===== DATA

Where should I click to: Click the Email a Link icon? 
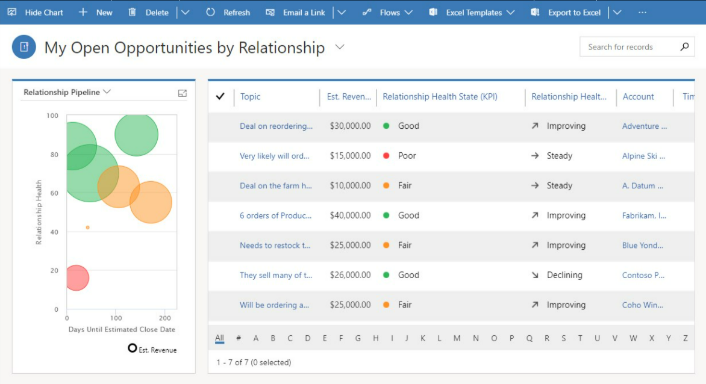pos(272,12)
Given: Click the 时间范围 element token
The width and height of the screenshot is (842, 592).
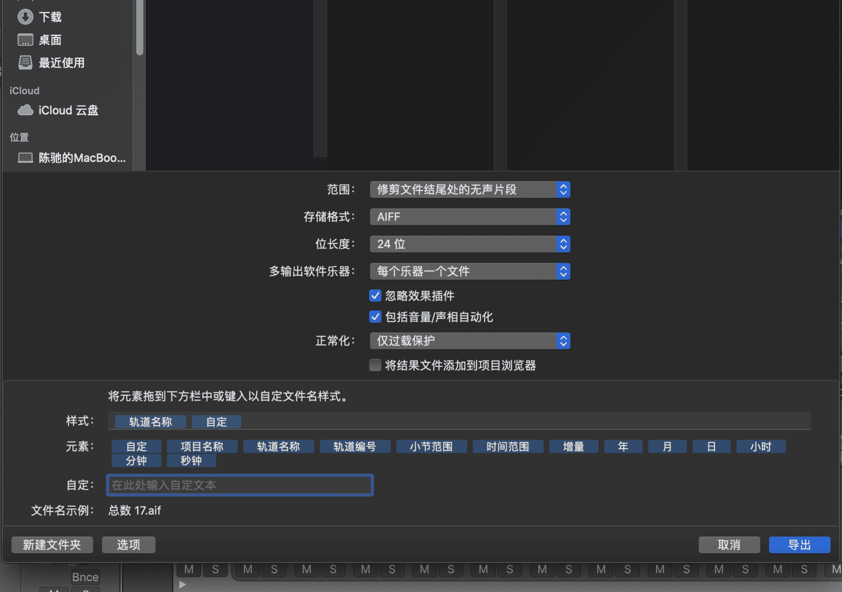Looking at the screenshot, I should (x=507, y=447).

==========

In the records above, find the line that contains "Given: Click the 时间范围 element token", then write it out along with every line after it, exactly, through the last one. Leave the pictures out.

Given: Click the 时间范围 element token
The width and height of the screenshot is (842, 592).
Looking at the screenshot, I should (x=507, y=447).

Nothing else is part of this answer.